We have not yet been told by either the Queen or Howells what they meant by the phrase .Was it the fact that Saudi Arabian women are treated as rather lower than second class, forbidden to go out unless with a male under pain of being beaten up by the uniformed thugs of the chillingly titled Commission for the Promotion of Virtue and Prevention of Vice? Perhaps they hope that Britain copies the penal system in Saudi, where helping the police with their enquiries can mean systematic torture in a room described by a British man roped in in 2001 as having “…years’ worth of blood on the floor that nobody bothered to clean”. Or the extravagant use of the death penalty for, among other offenders, actively gay people or anyone having extra-marital sex. According to Amnesty International there have been 124 executions so far this year. These have been mostly by beheading and sometimes in public; an official executioner has set the grisly scene by assuring everyone that he keeps his sword razor sharp and that his children learn to grow up into good Saudis by helping him clean it. “People” he tells us proudly “are amazed at how fast it can separate the head from the body”.

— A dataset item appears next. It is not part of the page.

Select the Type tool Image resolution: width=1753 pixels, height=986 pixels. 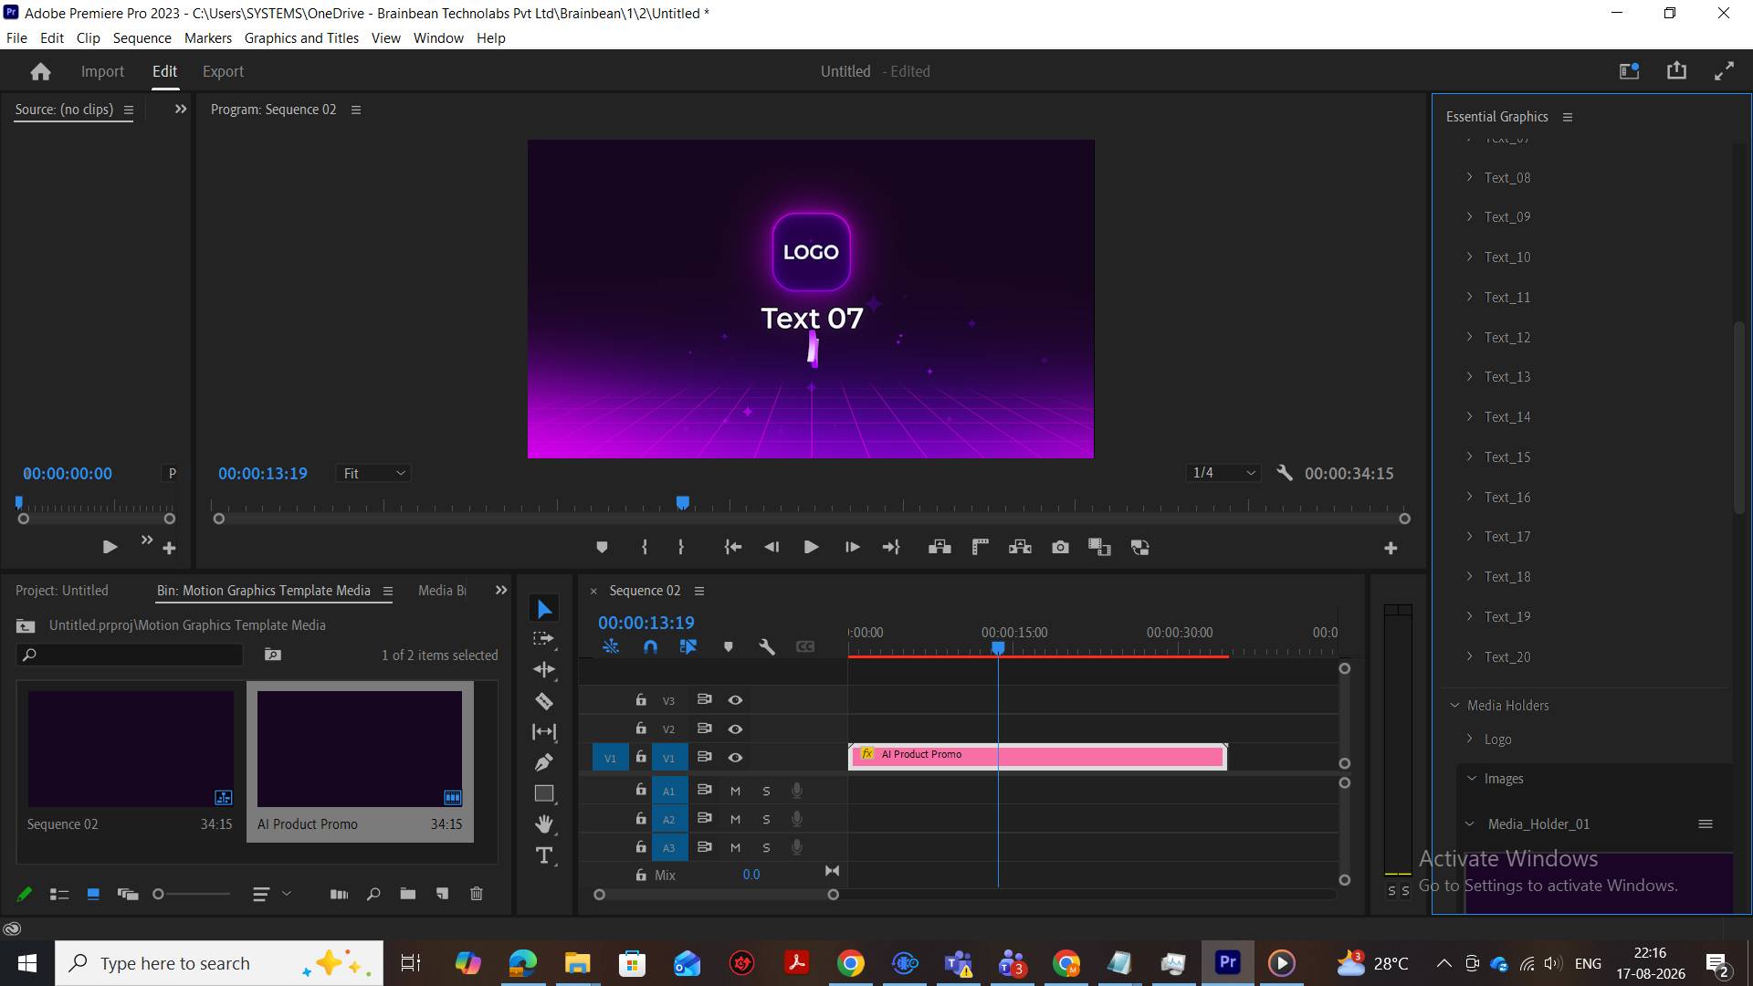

In fact it would probably be difficult to find anyone to take seriously that nonsense about “shared values”. What connects the ruling elites of Britain and Saudi Arabia is much harsher – the fact that so much of the world’s oil is under Saudi control (one estimate puts it as high as 25 percent] and the existence of a mouthwateringly massive export market, including one for billions of pounds worth of armaments, all nourished through an artery of bribery. This is yet another example of human debasement driven by capitalism’s profit motive justifying untold lies, cruelty, corruption, murder. It can also persuade Gordon Brown to dress up for an evening out with a pitiless international gangster.